The Ve is also divisible by more than 8 digits, hence very small amounts can be accessed to enter contracts.
A good example is the ICODAO (see https://blog.veritaseum.com/current-analysis/1-blog/220-reggie-middleton-shows-what-happens-when-the-fund-fee-fight-hits-the-blockchain). Ve would be used to purchase access to a smart contract that purchases the digital tokens of what the DAO considers promising startups. The research, access and storage of those tokens and token providers will be handled by the DAO, but the only way to access that bundle would be to spend Ve to purchase the DAO tokens. If the DAO's selection triples or quadruples in price, you get access to that increase in value.
Jon here again. Please feel free to publish this or answer privately.
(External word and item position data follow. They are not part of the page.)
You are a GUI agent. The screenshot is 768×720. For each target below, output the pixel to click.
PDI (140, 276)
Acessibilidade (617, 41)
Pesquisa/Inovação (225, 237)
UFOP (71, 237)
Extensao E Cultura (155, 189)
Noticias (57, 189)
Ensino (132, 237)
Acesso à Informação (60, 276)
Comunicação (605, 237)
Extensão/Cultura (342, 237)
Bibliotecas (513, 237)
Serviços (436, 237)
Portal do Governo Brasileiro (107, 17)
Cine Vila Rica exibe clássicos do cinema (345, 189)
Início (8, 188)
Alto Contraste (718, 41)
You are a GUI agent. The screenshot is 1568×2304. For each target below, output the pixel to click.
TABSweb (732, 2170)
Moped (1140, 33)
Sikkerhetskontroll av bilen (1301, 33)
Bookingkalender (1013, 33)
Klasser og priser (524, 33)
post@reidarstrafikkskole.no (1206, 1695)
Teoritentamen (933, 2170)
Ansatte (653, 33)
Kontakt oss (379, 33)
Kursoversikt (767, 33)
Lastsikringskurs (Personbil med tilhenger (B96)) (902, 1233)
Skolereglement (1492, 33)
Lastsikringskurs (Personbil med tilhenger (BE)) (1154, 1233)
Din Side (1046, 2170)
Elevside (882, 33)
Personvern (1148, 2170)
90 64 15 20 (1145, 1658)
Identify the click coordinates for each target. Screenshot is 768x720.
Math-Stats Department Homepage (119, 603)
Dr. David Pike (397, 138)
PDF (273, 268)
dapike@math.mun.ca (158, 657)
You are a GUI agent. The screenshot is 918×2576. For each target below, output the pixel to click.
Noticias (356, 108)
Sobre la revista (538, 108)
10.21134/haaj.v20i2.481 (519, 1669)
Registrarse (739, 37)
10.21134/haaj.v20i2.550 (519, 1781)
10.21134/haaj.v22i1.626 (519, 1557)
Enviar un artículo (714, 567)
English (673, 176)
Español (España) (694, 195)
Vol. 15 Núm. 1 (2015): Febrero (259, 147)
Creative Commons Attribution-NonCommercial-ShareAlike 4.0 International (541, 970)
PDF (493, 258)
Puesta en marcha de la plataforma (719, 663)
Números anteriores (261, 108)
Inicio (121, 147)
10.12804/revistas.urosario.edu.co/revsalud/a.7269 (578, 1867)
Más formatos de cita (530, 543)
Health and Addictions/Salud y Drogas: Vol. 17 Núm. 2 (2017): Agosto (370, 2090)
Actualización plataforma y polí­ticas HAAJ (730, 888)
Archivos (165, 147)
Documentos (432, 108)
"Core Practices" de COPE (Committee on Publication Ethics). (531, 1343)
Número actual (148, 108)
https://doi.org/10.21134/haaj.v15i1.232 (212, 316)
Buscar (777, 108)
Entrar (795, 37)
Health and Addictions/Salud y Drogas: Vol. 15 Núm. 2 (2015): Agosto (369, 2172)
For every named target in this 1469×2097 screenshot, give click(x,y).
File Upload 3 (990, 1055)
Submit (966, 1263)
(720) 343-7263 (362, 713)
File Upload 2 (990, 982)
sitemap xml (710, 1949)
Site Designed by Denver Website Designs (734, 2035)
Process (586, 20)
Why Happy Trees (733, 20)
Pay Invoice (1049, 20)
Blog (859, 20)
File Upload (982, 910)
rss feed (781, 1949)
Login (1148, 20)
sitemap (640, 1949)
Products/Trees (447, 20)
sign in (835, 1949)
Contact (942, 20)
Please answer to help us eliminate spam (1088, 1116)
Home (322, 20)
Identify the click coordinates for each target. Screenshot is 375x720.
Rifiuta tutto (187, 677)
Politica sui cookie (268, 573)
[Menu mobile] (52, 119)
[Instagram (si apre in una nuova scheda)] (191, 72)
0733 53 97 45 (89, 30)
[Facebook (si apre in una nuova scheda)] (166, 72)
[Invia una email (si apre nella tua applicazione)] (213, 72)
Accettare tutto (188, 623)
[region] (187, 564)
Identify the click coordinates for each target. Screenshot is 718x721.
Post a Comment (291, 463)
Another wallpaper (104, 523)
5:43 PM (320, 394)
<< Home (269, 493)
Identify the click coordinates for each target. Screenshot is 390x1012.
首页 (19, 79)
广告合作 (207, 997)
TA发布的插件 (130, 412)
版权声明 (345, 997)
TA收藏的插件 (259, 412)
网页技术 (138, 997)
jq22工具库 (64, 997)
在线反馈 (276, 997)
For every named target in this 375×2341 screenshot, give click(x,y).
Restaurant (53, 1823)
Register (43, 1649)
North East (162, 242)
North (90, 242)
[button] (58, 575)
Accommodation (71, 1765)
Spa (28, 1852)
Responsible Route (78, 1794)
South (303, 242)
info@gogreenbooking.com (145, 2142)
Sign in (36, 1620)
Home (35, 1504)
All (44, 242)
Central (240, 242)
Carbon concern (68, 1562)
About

I still have several questions about VE. You have stated that VE will be required to participate in P2P contracts in Veritaseum. However, since an individual does not know how many VE will be required per contract and/or if the amount of VE required will be based on the notional amount of the contract or some other formula, it is impossible to even make a guesstimate as to how much they may be worth. This may be true of all ICOs and it is a reason I have not participated in any of the thousands of ICOs (most of which are close to worthless). However, if I knew that one VE will be required for any P2P contract, I could at least compare it to a brokerage fee and get some feel for the potential value.
In addition, if the price of VE rises, it in essence makes the admission fee to a P2P contract higher. Finally, if Veritaseum proves to be a huge success (hopefully it is) there may not be enough VE 'admission tickets'. Would you then dilute the supply of VE to accommodate?
To be absolutely honest, we are talking about a system that is not even built yet. We have the P2P value trading system up and running, but it is currently running on the Bitcoin blockchain, to be ported over to Ethereum. We will likely tie the Ve cost to the complexity of the contract, but I would prefer to get the system up and running and into the hands of users before committing.
We plan to make the platform extremely disruptive, thus by tying cost of contracts to complexity vs notional underlying, we totally upend the status quo's pricing system - which is our goal.
To put your question into perspective, when Ethereum held its ICO, it was not know what the specific costs and rates of ETH as gas would be for well over a year until the alpha of the platform was built, and even then it was adjusted several times (which is to be expected when building a new platform).
The same goes for the vast majority of ICOs that are aimed to assist in building out new platforms. What we are doing is building out an entirely new form of capitalism - P2P capital markets. We will need some time to accomplish this, as well as wiggle room.
Think of this is Ethereum for capital markets, value transfer and intelligent money.
We do plan on listing Ve on exchanges, but as mentioned in the presentation, Veritaseum will have its own liquidity engine which will will attempt to provide implicit access to other popular tokens, namely BTC, ETH and Ve.USD (which will be redeemable directly for USD on a 1:1 basis).
Again, please keep the questions and comments coming. They help clarify the offering to many and are greatly appreciated. This is meant in its most sincerest form.
Thank you for addressing most of my questions. However, the emphasis of much of it was directed towards Veritaseum more so than Veritas which I still feel is vague in detail. As a for instance, to get access to the trades you used as an illustration, how many VE will that require? Are we talking about one VE or are we looking at 100 VE? Similarly does the VE entrance fee scale with the notional value of the contract or is it a flat fee? Finally do you plan on listing VE on other crypto exchanges? Thank you.